帰らずの森、この街のどこかにあると言われている森。田舎の自然に囲まれたこの街は木々が生い茂っており、それがどこの森を指すのか分からない。


何気ない平穏な1日を過ごし、放課後。荷物を纏め、学校を後にする。楓は部活があり、一緒に帰れない。僕は校門を出ると同時に外界からの音を遮断する為、イヤホンを付けた。


ー、ーーー、ーーーー♪


耳から音が入り脳を満たす。それが心地いい。駅に入り電車を待つ。駅のホームで柱に寄りかかり、数分…電車が止まる。

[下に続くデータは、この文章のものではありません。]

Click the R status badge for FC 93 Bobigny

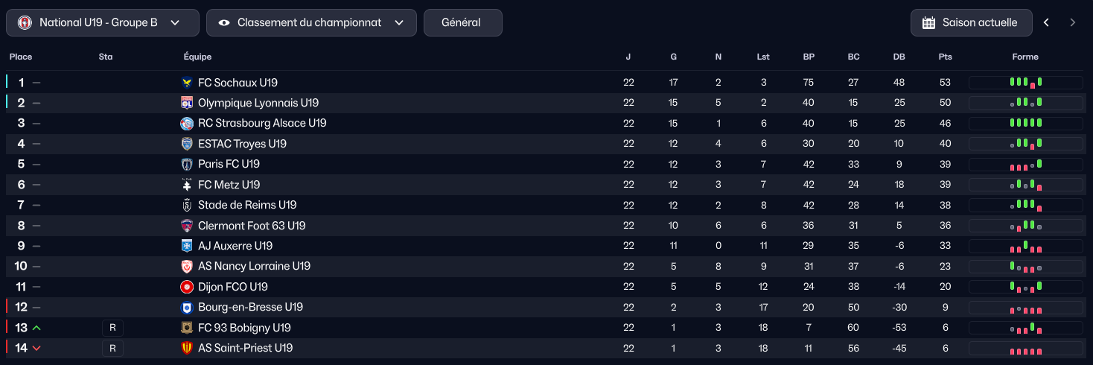(x=112, y=328)

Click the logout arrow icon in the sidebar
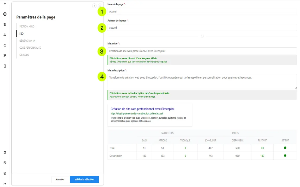click(5, 184)
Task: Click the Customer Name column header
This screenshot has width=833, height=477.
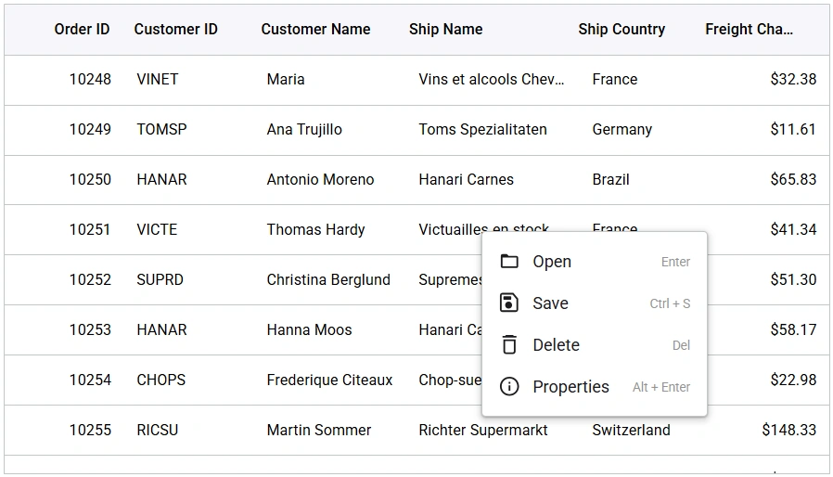Action: tap(315, 29)
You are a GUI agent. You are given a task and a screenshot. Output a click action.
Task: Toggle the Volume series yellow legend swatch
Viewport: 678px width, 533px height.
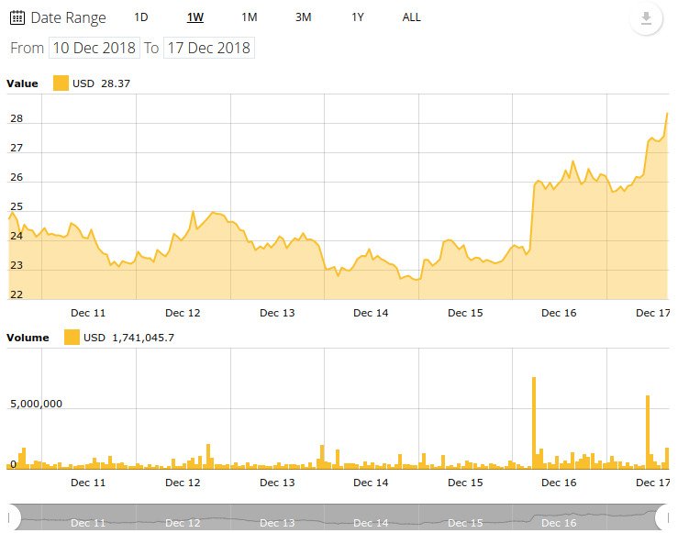(x=72, y=338)
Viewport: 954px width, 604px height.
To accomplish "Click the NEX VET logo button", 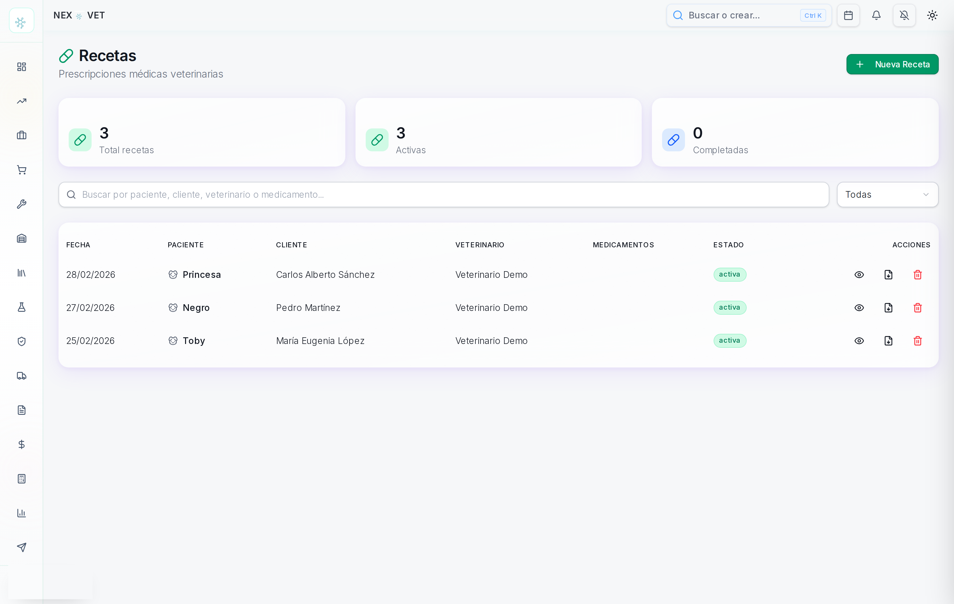I will point(21,20).
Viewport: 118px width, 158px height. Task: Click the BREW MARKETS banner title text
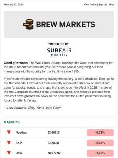(66, 24)
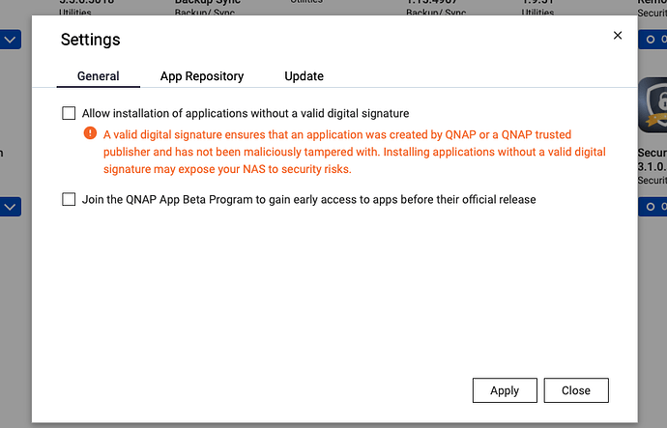Click the orange digital signature warning text
The width and height of the screenshot is (667, 428).
(x=354, y=152)

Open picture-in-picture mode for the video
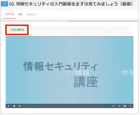125,106

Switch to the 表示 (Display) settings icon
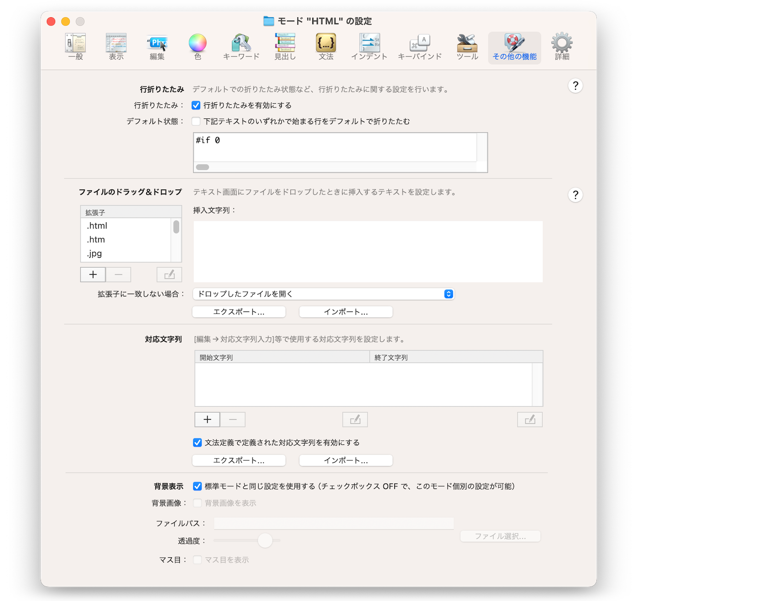tap(116, 47)
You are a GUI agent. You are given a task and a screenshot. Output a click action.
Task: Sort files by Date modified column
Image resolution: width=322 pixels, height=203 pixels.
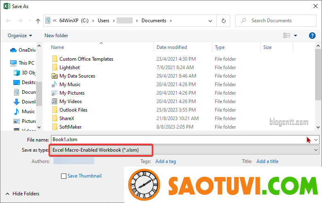(172, 47)
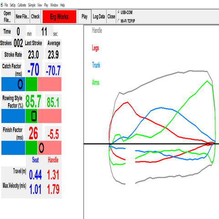
Task: Open the SetUp menu
Action: 13,5
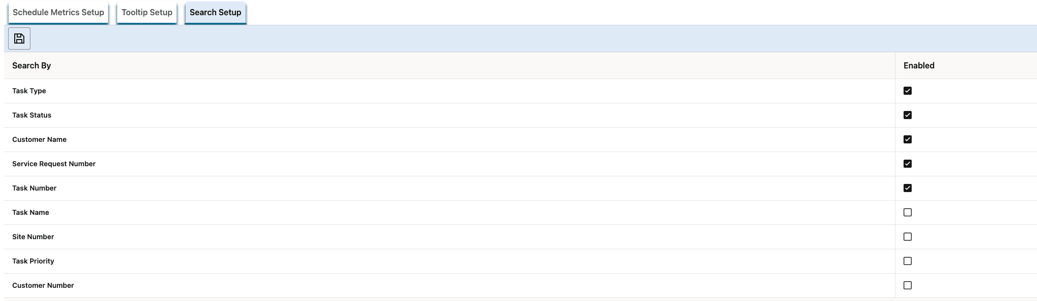
Task: Select the Search Setup tab
Action: pyautogui.click(x=215, y=12)
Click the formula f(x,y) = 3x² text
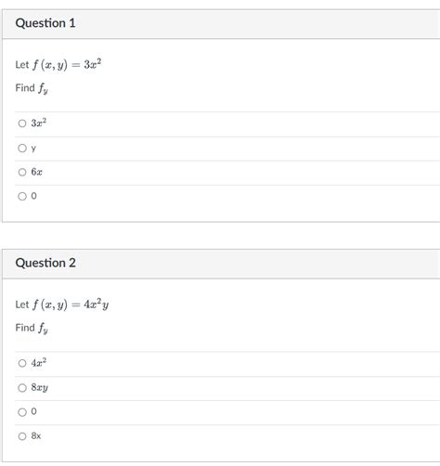The image size is (440, 466). [x=67, y=64]
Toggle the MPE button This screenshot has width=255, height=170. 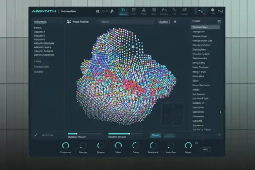tap(205, 149)
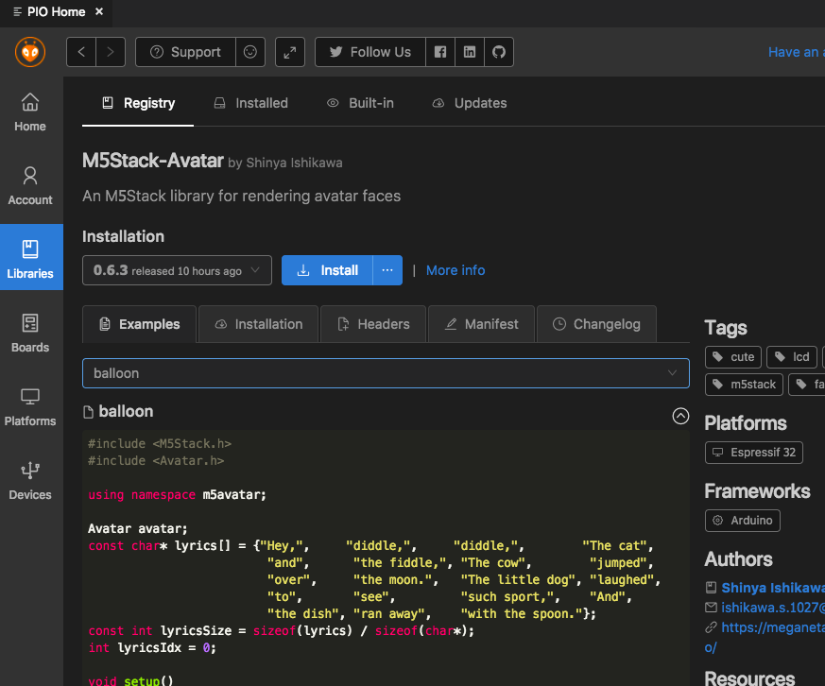
Task: Go back with the left arrow button
Action: click(81, 52)
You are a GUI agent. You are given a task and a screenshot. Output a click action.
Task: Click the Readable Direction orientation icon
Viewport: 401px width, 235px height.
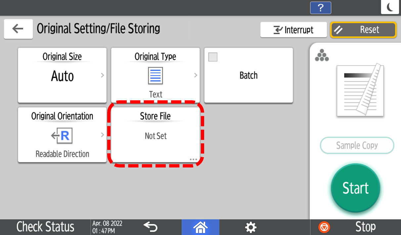pos(62,136)
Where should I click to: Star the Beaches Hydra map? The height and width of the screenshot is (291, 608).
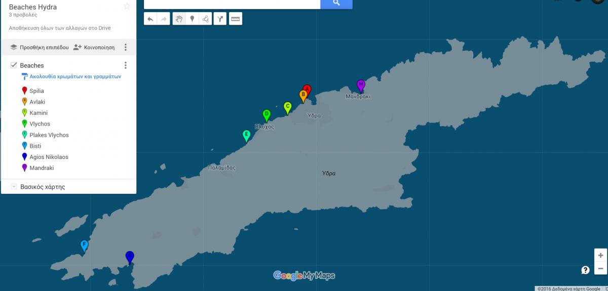tap(127, 7)
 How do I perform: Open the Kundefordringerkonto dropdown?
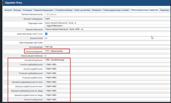[x=57, y=60]
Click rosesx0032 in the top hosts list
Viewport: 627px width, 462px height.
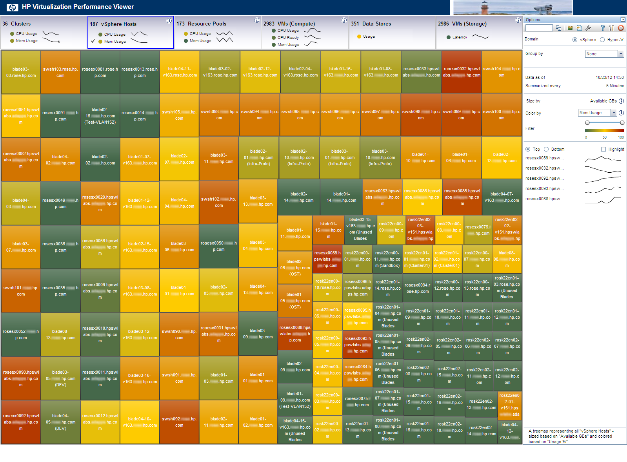coord(544,168)
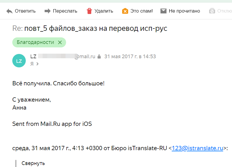Click the greyed-out icon beside Отклю
232x167 pixels.
[212, 11]
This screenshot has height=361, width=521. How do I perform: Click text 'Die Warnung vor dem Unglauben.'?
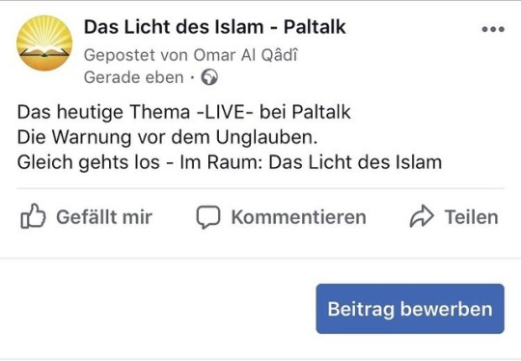(168, 137)
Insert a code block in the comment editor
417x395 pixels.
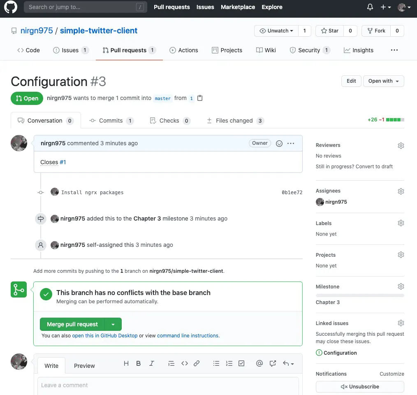(184, 363)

乗り込み、空いている席へと座る。電車は駅を後にし、動き出す。電車の窓から見える外の景色は、海の青い色から森の木々の緑と桜、梅の木の桃色へと移り変わる。移り変わった景色が嫌いで僕はゆっくりと瞼を閉じた。


「ー、ー!」


誰かの声がする。でもそれが誰なのか分からない。


『来てね』


「ッ!?」ハァハァハァ


目を大きく開け息を吸う。

心臓がうるさい。息が苦しい。良くあるのだ。夢が関係していると思うのだがその夢の内容を覚えていないのだ。

息をする事を忘れているかのような。


「ねぇ?」


「うぁ!?」


肩に手を置かれ驚き反射的に払い除け立ち上がる。


「ご、ごめん」


「ううん、そっちは?大丈夫?随分と魘されていたみたいだけど」


ショートパンツにTシャツ、サンダル姿の女性が僕の前に座り込みこちらを覗き込んでいる。その姿勢の為、胸の谷間が強調され、別のところを見ようにも白く長い足に目がいってしまつ。別のことを考えようと思考し、ふと我にかえる。


「大丈夫です…あ、駅!」


気づいた時には遅く、最寄駅から5駅ほど離れた地点に居た。遠ざかる5駅を見送り大きくため息を吐きながらその場に座り込む。


「あぁ…やっちゃった…」


「さては少年、乗り過ごしたね?」


「はい…あ、電話!あ…」


イヤホンから音が無くなっている。それは電話の電池が切れている事を表していた。


「んーしょがないか、来なさい少年」


「え?あ、ちょっと!?」


電車が6駅目に着き扉が開いた直後、手を引かれ電車の外へと飛び出す。駅員さんにお金を払い、また手を引かれる。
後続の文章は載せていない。